Further, the trial court viewed Caesar, Chevoe and Cannon as the aggressors and these juveniles as the victims. Again, we consider that an issue of defense to be argued at trial and not a basis to defeat probable cause.
In the course of this supplemental opinion, the trial court also expressed concerns that the present structure governing waiver applications, which vests significant power and discretion in the Prosecutor, violates the fundamental concept of separation of powers. It noted the serious lifelong consequences that attach to a conviction in the Law Division, consequences that may be mitigated or avoided if the matter is handled in the Family Part. It expressed the view that the 2000 amendments to the waiver statute, court rule, and Attorney General guidelines had achieved efficiency "on the backs of the poor and disadvantaged youths."
While we recognize the depth of the commitment expressed by the trial court in its handling of these proceedings, we are constrained to conclude, as we were in A.D., supra, that the trial court permitted its personal views to affect its legal analysis, and we thus reverse the orders entered by the trial court.

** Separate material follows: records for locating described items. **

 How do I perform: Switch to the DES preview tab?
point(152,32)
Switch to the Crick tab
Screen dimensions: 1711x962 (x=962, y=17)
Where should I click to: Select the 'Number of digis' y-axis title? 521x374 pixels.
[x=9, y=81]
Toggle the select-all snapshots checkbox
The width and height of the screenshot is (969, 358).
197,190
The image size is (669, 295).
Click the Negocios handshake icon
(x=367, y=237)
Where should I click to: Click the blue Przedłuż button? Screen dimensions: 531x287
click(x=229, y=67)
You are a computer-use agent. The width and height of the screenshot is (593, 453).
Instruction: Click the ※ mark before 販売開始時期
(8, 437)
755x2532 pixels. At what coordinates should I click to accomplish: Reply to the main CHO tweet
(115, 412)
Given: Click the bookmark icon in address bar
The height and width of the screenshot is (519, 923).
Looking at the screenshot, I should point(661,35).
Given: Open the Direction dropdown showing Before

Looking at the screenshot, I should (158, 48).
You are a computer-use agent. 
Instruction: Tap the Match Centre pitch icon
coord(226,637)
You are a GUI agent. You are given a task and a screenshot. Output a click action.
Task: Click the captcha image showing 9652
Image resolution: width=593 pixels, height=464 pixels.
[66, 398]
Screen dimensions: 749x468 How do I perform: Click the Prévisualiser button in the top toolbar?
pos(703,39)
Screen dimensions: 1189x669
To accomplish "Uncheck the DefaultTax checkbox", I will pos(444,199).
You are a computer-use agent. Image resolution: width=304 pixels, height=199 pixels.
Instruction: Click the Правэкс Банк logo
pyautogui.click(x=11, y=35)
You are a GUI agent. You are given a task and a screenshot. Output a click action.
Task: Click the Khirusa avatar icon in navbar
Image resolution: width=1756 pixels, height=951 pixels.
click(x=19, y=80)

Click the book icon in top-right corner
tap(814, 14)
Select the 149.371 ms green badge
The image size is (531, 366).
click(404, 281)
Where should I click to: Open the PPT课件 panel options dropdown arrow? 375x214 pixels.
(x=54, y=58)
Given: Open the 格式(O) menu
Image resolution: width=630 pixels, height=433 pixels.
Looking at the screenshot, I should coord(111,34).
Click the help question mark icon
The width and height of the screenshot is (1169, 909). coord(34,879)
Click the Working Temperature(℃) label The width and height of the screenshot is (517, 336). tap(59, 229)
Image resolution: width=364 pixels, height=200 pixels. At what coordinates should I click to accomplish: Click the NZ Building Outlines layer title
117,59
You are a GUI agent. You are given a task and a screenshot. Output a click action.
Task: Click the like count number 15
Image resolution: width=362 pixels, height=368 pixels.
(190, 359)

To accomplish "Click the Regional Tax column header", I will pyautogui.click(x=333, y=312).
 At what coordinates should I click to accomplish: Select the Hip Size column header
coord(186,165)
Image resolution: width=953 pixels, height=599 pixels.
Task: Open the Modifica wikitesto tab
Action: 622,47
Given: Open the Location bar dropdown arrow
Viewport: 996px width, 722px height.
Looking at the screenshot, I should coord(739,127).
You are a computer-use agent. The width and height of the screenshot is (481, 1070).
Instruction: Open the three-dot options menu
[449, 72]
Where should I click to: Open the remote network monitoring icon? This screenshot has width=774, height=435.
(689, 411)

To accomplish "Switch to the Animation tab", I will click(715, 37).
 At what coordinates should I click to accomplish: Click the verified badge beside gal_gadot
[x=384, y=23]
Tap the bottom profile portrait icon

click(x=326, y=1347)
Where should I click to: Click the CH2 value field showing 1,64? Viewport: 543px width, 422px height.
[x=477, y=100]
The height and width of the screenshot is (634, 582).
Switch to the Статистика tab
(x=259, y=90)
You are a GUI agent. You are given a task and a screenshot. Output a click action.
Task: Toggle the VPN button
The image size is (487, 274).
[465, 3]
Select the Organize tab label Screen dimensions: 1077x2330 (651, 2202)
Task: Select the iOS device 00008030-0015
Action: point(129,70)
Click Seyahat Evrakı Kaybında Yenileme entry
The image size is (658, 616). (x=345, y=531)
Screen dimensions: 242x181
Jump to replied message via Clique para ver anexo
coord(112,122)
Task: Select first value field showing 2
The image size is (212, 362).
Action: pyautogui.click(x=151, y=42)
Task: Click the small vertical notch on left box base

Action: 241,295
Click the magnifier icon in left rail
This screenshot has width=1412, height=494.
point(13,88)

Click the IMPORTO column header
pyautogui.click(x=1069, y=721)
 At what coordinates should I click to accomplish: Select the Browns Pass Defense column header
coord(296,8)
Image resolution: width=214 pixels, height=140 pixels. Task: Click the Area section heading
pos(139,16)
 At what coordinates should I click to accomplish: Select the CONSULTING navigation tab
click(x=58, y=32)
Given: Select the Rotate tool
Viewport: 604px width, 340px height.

L.L., accompanied by A.M., entered the apartment at Lakeside Gardens, and returned with a shotgun and got back into the car. The trial court found that the remaining juveniles shared possession of the weapon. That finding is entirely reasonable in light of the size of the weapon. Clearly, L.L. would not have been able to enter the car and sit with a twoand-one-half foot gun in his pants, even crediting K.H.'s statement that L.L. was wearing baggy pants. In our judgment, that is sufficient to support a finding of probable cause on a charge of attempted murder and conspiracy to commit murder, both Chart 1 offenses. To establish the existence of probable cause, the State was not required to present a prima facie case.
State, ex rel. T.M., 412 N.J. Super. 225, 230 (App. Div. 2010). Rather, it needed only to establish "a well-grounded suspicion or belief that the juvenile committed the alleged crimes." State v. J.M., 182 N.J. 402, 417 (2005). The State, moreover, was entitled to the benefit of every reasonable inference. State In the Interest of J.R., 234 N.J. Super. 388, 395 (Ch. Div. 1980).
Here, by contrast, the trial court accorded the juveniles the benefit of those inferences, not the State. They will be entitled to such benefit if their matters proceed to trial. They were not so entitled at this juncture to defeat probable cause.
The trial court should have complied with Rule 5:22-2(c)(3) with respect to A.M., J.M. and C.S. and granted the State's waiver application. L.L. was less than sixteen years of age at the time of the shooting, and the issue of whether his matter should be transferred to the Law Division is not resolved by a finding of probable cause. He is, as the State recognizes, entitled to a hearing under Rule 5:22-2(c)(2) to determine whether the probability of his rehabilitation before attaining the age of nineteen outweighs the reasons for waiver. In light of the strong views expressed by the trial court with respect to waiver applications, we direct that this hearing under Rule 5:22-2(c)(2) be conducted by a different judge.
Reversed and remanded for further proceedings in accordance with this opinion.